● **What you are asked to do**
Every entry should be given again exactly, with nothing dropped.
┌─ Dataset extract
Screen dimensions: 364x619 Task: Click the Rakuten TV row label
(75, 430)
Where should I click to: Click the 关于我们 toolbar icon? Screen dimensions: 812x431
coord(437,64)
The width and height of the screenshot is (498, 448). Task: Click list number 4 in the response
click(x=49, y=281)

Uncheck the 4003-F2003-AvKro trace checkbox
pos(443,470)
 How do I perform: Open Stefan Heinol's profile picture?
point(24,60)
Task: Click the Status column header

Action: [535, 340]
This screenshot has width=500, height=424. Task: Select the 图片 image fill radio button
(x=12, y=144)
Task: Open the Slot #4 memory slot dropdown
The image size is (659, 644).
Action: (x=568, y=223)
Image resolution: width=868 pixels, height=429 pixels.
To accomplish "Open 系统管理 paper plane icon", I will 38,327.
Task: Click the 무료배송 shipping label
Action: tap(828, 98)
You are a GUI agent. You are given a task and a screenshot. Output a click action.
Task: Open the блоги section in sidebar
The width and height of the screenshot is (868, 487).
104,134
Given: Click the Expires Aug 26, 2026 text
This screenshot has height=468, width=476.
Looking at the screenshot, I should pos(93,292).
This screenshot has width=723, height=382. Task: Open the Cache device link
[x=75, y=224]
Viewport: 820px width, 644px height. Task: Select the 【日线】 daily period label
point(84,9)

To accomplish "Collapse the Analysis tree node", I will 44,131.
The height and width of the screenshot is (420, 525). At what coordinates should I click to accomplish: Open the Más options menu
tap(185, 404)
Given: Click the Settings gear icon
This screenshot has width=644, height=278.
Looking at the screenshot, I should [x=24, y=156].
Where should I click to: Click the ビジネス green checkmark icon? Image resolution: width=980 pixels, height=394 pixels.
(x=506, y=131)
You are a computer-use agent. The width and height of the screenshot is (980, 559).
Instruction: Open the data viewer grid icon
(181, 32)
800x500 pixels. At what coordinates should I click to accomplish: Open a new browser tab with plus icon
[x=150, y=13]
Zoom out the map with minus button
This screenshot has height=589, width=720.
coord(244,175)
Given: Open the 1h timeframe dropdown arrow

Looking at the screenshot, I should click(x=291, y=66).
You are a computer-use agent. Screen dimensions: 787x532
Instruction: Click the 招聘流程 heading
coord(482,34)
└─
● **Written solution**
Screen dimensions: 364x619 Task: Click the Rakuten TV row label
(75, 430)
Where should I click to: Click the 关于我们 toolbar icon? Screen dimensions: 812x431
coord(437,64)
The width and height of the screenshot is (498, 448). Task: Click list number 4 in the response
click(x=49, y=281)

Uncheck the 4003-F2003-AvKro trace checkbox
pos(443,470)
 How do I perform: Open Stefan Heinol's profile picture?
point(24,60)
Task: Click the Status column header

Action: [535, 340]
This screenshot has width=500, height=424. Task: Select the 图片 image fill radio button
(x=12, y=144)
Task: Open the Slot #4 memory slot dropdown
The image size is (659, 644).
Action: (x=568, y=223)
Image resolution: width=868 pixels, height=429 pixels.
To accomplish "Open 系统管理 paper plane icon", I will 38,327.
Task: Click the 무료배송 shipping label
Action: tap(828, 98)
You are a GUI agent. You are given a task and a screenshot. Output a click action.
Task: Open the блоги section in sidebar
The width and height of the screenshot is (868, 487).
104,134
Given: Click the Expires Aug 26, 2026 text
This screenshot has height=468, width=476.
Looking at the screenshot, I should pos(93,292).
This screenshot has width=723, height=382. Task: Open the Cache device link
[x=75, y=224]
Viewport: 820px width, 644px height. Task: Select the 【日线】 daily period label
point(84,9)

To accomplish "Collapse the Analysis tree node", I will 44,131.
The height and width of the screenshot is (420, 525). At what coordinates should I click to accomplish: Open the Más options menu
tap(185, 404)
Given: Click the Settings gear icon
This screenshot has width=644, height=278.
Looking at the screenshot, I should [x=24, y=156].
Where should I click to: Click the ビジネス green checkmark icon? Image resolution: width=980 pixels, height=394 pixels.
(x=506, y=131)
You are a computer-use agent. The width and height of the screenshot is (980, 559).
Instruction: Open the data viewer grid icon
(181, 32)
800x500 pixels. At what coordinates should I click to accomplish: Open a new browser tab with plus icon
[x=150, y=13]
Zoom out the map with minus button
This screenshot has height=589, width=720.
coord(244,175)
Given: Open the 1h timeframe dropdown arrow

Looking at the screenshot, I should click(x=291, y=66).
You are a computer-use agent. Screen dimensions: 787x532
Instruction: Click the 招聘流程 heading
coord(482,34)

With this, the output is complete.